*EXERCISE*
Identify every line in the records below that contains the string "jitsi", and copy each of those lines in full. Case counts.

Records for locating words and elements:
· · ·

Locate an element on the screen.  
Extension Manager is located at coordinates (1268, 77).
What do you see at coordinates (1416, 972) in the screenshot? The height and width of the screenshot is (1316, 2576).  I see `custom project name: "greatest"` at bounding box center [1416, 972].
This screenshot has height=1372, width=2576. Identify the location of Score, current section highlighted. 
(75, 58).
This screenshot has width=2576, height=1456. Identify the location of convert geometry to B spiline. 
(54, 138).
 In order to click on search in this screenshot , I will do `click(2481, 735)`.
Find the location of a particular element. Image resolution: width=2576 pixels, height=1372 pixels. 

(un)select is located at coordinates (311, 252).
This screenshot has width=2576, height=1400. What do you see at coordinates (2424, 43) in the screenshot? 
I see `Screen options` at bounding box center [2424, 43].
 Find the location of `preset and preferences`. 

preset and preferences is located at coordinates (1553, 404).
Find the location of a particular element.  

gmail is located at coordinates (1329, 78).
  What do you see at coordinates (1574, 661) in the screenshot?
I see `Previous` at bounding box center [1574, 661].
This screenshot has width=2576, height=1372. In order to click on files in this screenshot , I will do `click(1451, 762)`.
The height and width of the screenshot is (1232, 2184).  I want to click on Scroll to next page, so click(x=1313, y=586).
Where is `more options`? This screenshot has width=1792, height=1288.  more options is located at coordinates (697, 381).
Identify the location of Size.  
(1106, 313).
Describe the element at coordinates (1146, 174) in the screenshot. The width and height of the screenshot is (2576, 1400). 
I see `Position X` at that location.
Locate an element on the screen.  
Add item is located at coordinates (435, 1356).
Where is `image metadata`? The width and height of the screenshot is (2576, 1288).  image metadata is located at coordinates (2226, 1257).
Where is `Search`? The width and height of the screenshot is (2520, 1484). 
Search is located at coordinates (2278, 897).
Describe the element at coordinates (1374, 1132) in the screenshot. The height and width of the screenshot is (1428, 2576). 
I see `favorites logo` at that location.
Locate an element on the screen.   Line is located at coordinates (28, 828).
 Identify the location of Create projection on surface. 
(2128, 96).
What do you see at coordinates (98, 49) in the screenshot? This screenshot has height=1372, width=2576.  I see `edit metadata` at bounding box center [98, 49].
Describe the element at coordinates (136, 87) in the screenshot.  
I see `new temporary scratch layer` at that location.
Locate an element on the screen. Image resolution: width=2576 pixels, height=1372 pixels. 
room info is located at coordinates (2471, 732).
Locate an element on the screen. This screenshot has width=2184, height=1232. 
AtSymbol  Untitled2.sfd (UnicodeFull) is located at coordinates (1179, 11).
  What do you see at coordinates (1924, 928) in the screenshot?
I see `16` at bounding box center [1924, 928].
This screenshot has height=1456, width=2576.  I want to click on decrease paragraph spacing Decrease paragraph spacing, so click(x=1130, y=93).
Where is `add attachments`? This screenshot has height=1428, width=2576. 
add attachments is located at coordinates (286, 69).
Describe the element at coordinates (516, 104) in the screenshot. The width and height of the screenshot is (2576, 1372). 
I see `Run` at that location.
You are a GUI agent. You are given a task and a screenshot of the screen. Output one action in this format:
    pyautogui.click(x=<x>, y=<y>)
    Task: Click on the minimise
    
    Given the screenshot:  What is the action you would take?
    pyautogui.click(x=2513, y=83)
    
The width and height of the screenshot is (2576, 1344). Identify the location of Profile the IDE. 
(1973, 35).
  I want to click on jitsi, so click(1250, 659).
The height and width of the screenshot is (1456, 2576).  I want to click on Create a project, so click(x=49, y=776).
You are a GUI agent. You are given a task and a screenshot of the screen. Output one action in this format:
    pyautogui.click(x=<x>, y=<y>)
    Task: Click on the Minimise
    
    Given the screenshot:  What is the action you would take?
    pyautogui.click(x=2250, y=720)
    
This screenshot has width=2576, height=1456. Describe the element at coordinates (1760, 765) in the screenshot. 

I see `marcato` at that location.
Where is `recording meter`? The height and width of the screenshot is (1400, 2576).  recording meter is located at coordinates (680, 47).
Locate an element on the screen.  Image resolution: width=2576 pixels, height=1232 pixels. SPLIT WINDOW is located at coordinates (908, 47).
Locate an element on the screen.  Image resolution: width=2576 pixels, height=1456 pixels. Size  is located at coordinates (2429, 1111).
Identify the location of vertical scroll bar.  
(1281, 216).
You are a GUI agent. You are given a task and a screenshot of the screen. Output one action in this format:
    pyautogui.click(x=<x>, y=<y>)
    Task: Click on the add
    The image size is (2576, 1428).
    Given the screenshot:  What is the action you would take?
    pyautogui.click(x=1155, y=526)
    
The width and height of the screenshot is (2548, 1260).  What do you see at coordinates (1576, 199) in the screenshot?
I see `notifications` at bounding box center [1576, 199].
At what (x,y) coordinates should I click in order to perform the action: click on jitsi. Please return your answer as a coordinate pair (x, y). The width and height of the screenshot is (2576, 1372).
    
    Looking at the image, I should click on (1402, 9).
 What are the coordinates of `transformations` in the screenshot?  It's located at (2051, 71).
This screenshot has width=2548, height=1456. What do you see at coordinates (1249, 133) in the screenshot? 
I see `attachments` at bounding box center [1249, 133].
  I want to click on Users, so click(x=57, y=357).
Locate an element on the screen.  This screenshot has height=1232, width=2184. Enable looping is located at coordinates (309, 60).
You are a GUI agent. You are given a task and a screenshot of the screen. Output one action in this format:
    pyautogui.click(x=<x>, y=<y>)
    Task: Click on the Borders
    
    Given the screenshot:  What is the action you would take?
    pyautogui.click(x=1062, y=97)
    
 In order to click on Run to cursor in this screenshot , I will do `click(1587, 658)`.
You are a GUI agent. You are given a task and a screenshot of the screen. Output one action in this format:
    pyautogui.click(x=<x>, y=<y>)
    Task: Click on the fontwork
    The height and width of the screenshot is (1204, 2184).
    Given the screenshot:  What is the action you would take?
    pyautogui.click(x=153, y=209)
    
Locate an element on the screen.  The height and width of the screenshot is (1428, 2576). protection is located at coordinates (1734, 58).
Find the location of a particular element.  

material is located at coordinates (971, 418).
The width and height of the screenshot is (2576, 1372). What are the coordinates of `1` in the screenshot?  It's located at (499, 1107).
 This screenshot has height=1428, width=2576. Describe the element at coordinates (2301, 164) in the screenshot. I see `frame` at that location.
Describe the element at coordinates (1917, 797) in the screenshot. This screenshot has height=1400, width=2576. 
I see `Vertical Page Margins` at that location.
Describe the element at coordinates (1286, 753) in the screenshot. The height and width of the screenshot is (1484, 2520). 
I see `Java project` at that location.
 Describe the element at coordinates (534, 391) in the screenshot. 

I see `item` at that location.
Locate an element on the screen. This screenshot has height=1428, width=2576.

· · ·

*OUTPUT BELOW*
  I want to click on jitsi, so click(1250, 659).
At what (x,y) coordinates should I click in order to perform the action: click on jitsi. Please return your answer as a coordinate pair (x, y). The width and height of the screenshot is (2576, 1372).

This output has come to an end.